Passage choisi |
■ ■ ■ ■
Le nigaud français n'en peut plus. Il étouffe. Il suffoque dans cette atmosphère irrespirable, et il est terriblement déçu par les nouveaux héros que nos fins stratèges de la métapolitique néo-droitière ont sélectionnés pour lui, ces YouTubeurs affligeants qui se déguisent en "gangsta pimps", en proxénètes tarés des ghettos de Los Angeles, ou en cowboys nains version Dallas, gonflés aux stéroïdes comme des bibendums, et dont le seul titre de gloire – très apprécié de ces abrutis – est de pouvoir massacrer des marcassins au pistolet-mitrailleur. le nigaud français se souvient vaguement d'une droite littéraire qui avait pour noms
Paul Morand,
Jacques Perret,
Roger Nimier,
Jean Dutourd ou Jean Cau. Mais on ne les trouve plus à la bibliothèque : ils ont été "désherbés" - un mot et une opération à l'initiative de ce grand humaniste, créature mitterrandienne et orchestrateur des tribunaux politiques au sein de l'Université de Lyon III, l'inénarrable
Jack Lang. Désherbés, comprendre: c'était de la mauvaise herbe.
■ ■ ■ ■
Lignes d'entrée |
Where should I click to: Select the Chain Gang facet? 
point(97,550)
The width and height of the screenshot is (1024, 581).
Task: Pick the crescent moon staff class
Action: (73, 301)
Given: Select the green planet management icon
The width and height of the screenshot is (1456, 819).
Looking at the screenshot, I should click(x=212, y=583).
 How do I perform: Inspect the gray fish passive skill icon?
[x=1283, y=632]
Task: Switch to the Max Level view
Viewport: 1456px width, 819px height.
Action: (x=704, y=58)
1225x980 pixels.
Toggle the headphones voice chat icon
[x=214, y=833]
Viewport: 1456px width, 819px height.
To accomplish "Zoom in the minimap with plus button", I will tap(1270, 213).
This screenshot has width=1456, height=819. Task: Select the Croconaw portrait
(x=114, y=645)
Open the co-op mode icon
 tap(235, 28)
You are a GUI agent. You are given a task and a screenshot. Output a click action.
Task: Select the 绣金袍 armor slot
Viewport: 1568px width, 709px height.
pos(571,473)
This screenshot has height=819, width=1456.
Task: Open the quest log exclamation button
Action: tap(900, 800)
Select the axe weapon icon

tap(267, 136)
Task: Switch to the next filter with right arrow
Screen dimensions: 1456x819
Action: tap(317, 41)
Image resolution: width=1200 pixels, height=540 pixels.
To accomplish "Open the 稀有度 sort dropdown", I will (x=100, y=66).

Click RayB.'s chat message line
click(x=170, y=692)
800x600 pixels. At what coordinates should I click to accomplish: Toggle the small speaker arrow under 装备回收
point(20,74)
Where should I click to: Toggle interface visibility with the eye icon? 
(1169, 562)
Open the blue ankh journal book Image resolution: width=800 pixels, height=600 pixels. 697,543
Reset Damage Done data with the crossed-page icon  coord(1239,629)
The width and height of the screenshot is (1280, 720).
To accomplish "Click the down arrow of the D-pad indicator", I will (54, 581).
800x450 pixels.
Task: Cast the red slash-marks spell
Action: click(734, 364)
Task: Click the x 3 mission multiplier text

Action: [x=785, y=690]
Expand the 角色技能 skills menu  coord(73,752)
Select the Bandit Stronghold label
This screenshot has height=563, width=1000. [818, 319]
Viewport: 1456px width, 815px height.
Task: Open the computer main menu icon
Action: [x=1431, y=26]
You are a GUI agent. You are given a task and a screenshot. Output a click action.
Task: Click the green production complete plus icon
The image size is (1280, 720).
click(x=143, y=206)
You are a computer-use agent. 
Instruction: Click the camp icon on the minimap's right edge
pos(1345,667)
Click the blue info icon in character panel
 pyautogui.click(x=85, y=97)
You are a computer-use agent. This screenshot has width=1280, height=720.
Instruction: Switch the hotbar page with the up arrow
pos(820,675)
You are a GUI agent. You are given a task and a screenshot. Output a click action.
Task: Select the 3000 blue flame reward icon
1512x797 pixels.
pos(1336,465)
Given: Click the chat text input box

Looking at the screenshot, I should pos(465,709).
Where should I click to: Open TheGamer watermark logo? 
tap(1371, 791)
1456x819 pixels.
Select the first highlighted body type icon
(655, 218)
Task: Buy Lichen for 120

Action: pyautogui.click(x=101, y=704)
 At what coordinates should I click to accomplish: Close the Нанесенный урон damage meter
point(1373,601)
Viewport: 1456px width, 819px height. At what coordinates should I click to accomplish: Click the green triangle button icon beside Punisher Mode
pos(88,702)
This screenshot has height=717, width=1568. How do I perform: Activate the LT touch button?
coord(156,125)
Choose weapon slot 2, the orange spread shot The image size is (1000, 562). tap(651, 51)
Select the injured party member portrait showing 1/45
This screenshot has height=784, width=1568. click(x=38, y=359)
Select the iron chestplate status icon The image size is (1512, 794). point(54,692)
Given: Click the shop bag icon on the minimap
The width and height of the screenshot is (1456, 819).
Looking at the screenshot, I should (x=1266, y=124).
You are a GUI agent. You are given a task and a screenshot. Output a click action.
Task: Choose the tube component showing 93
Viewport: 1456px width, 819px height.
■ ■ ■ ■
Consigne A | Quels écrivains le passage cite-t-il comme noms de la droite littéraire dont le nigaud français se souvient ?
Consigne B | Extrayez toutes les lignes qui contiennent le mot « right ».
Le passage et les lignes n'ont aucun lien entre eux.

Réponse complète A | Paul Morand, Jacques Perret, Roger Nimier, Jean Dutourd et Jean Cau.

Réponse complète B |
Task: Switch to the next filter with right arrow
Instruction: Click the camp icon on the minimap's right edge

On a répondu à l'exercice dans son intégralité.